During this project, more reporter proteins were tested. Due to time constraints, we were unable to model these systems. At this moment, we recommend using sfGFP as a reporter for antigen binding. We found out sfGFP is thermostable, has suitable maturation rates at high temperatures, while still being one of the brightest reporters we tested.
Conclusions
During this project we modeled and experimentally tested several methods to find the optimal visualization method to use in Mantis. Three strategies were tested to find the optimal visualization method of antigen binding using the Cpx pathway. In the end, it was clear that fusion of eYFP-termini to CpxR and measuring its dimerization shows clear fluorescence within two hours after activation, even in low concentrations! This demonstrates that we found a potentially usable method of rapidly and specifically measuring antigens in blood.
During this project, we constantly implemented results from the computer modeling into the experimental design, and vice versa. Doing so, we were able to predict correct induction and activation levels. This yielded experimental results which could be implemented in the model and gave us indications on how to perfect Mantis.
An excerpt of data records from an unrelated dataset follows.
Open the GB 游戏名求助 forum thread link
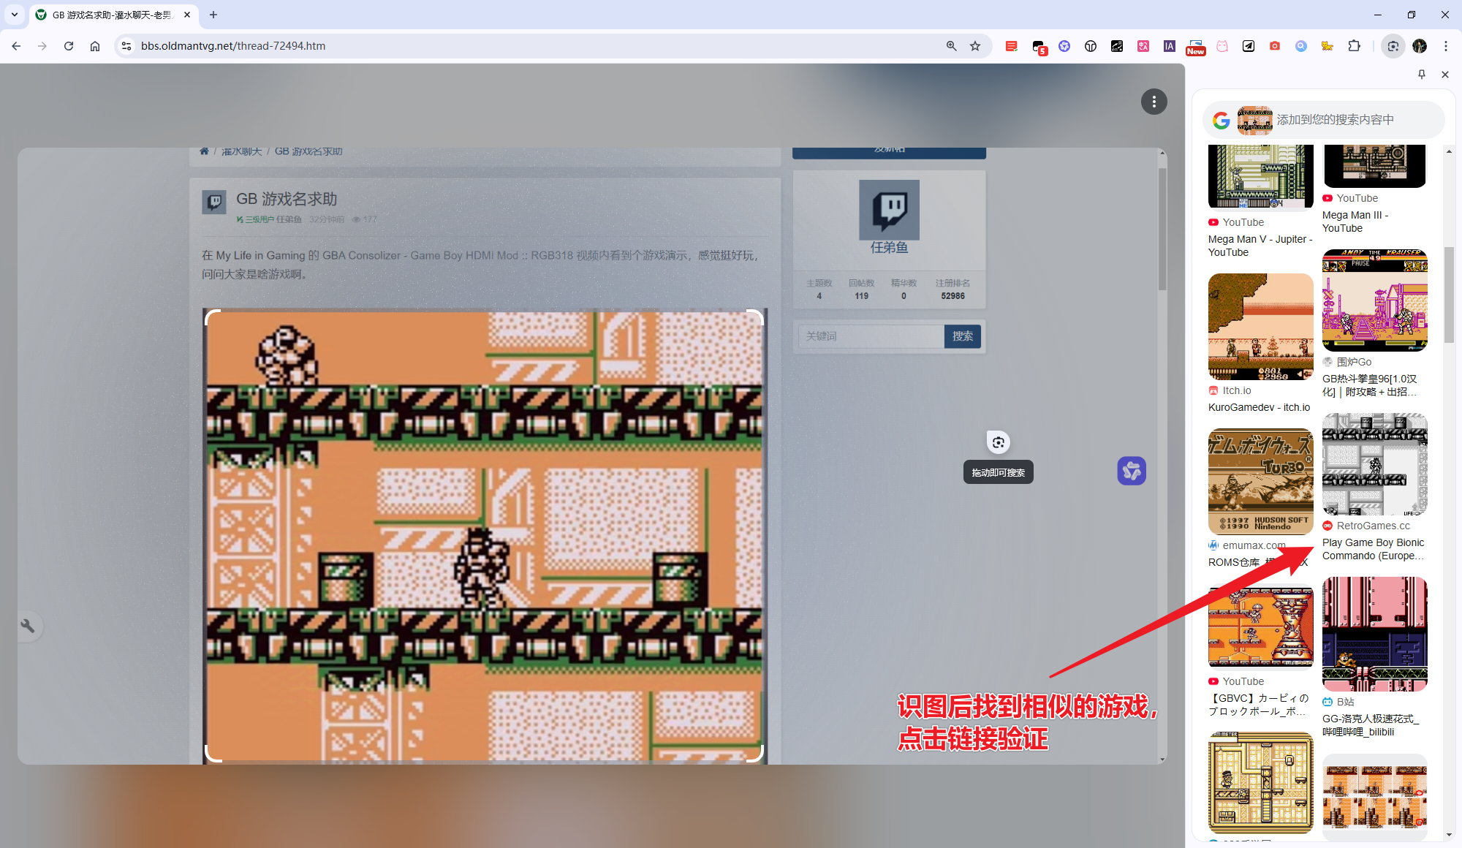 click(x=308, y=151)
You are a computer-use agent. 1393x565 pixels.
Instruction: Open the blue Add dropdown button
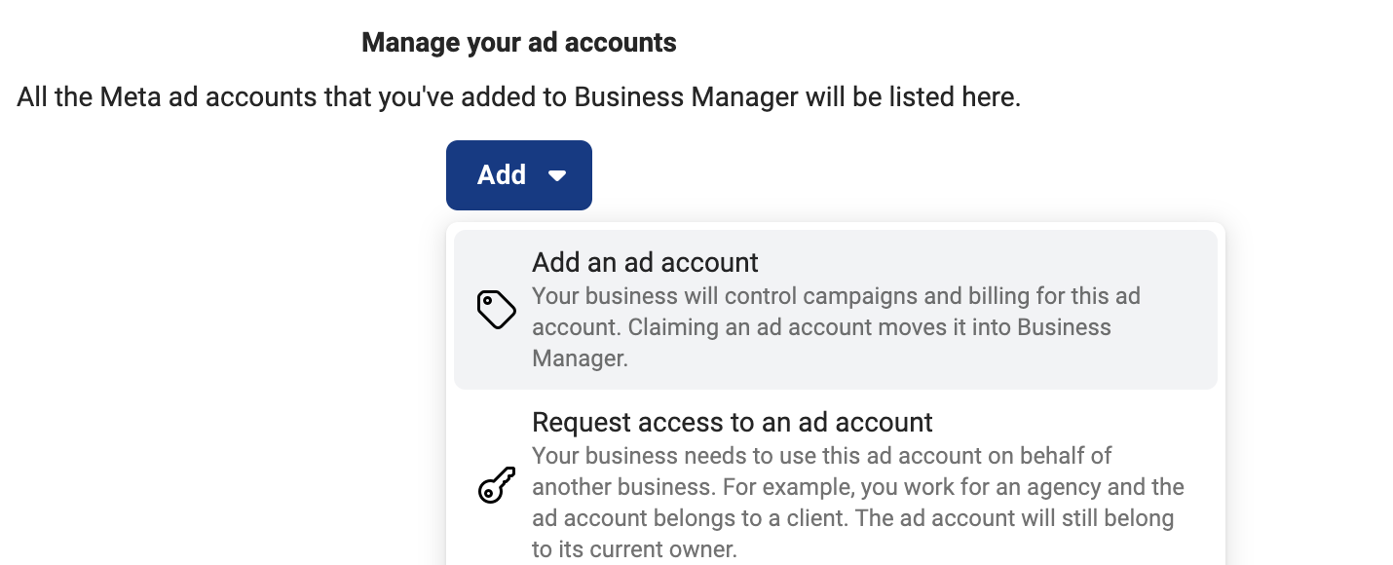[519, 175]
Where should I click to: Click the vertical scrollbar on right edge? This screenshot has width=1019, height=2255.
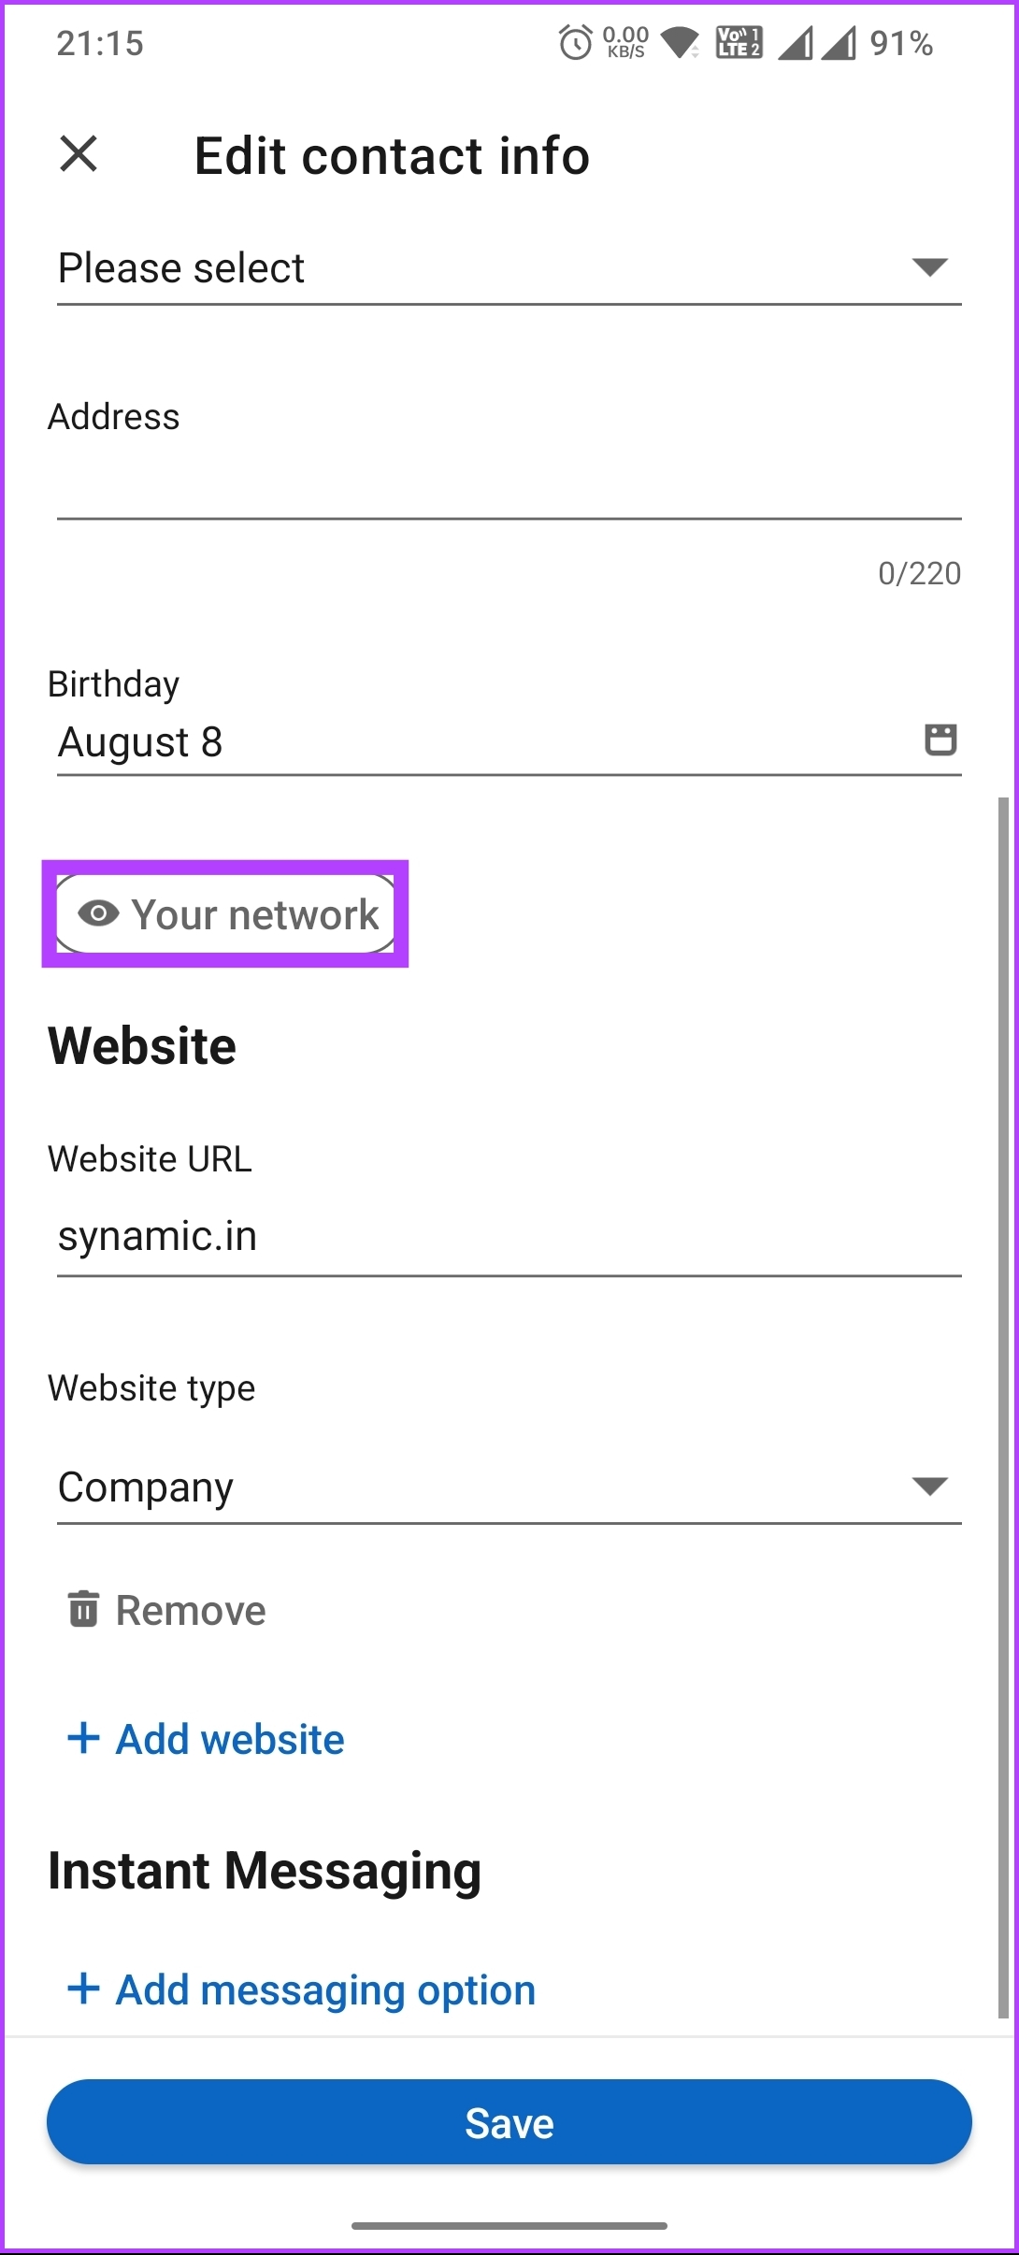(x=1003, y=1407)
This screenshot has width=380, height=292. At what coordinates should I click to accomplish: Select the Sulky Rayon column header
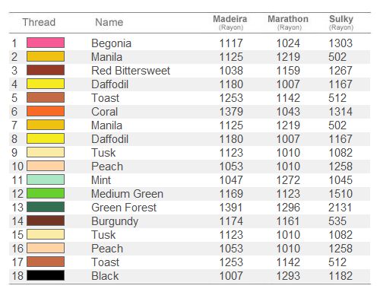point(341,22)

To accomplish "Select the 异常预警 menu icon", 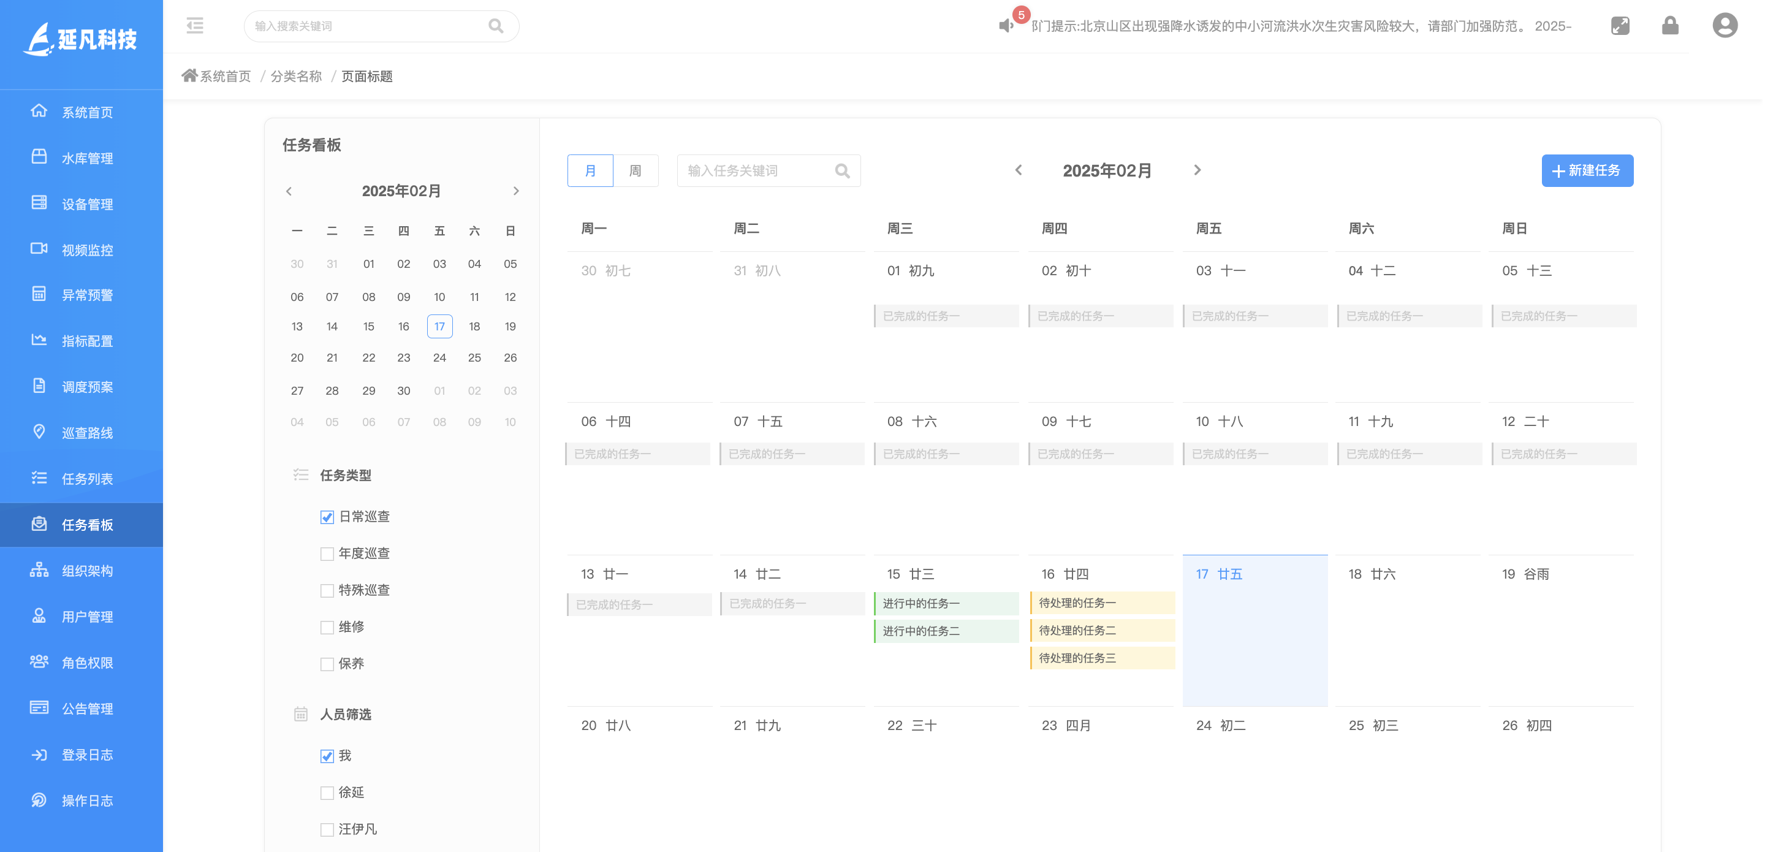I will (x=39, y=295).
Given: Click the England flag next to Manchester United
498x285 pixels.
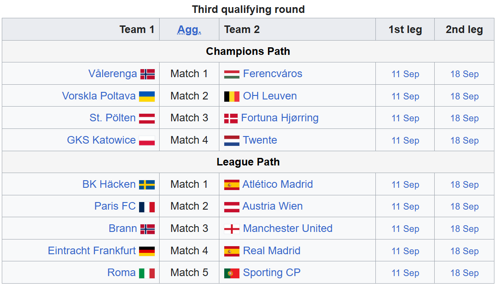Looking at the screenshot, I should [x=231, y=229].
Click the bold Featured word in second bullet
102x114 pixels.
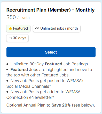point(19,69)
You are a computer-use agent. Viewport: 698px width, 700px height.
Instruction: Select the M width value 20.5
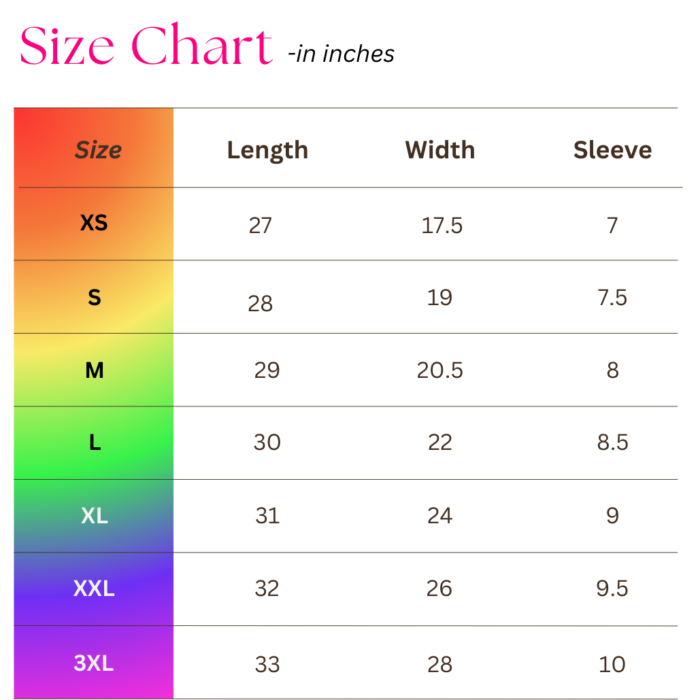click(x=440, y=370)

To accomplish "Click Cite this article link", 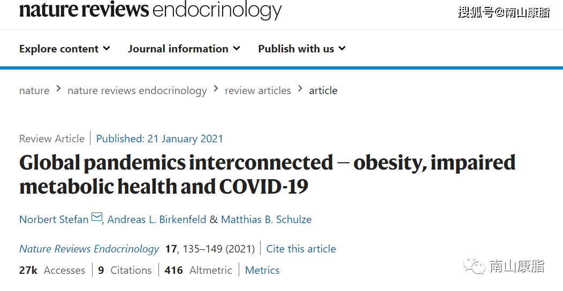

Furthermore, we had time to integrate this combined modeling and experimental project with another wet lab projects, where we analyze several split reporter proteins to potentially use in Mantis.
References
- Nagai, T., Ibata, K., Park, E. S., Kubota, M., & Mikoshiba, K. (2001). A variant of yellow fluorescent protein with fast and efficient maturation for cell-biological applications. Nature Biotechnology, 20, 1585–1588.
- Shyu, Y. J., Liu, H., Deng, X., & Hu, C.-D. (2006). Identification of new fluorescent protein fragments for bimolecular fluorescence complementation analysis under physiological conditions. BioTechniques, 40(1), 61–66.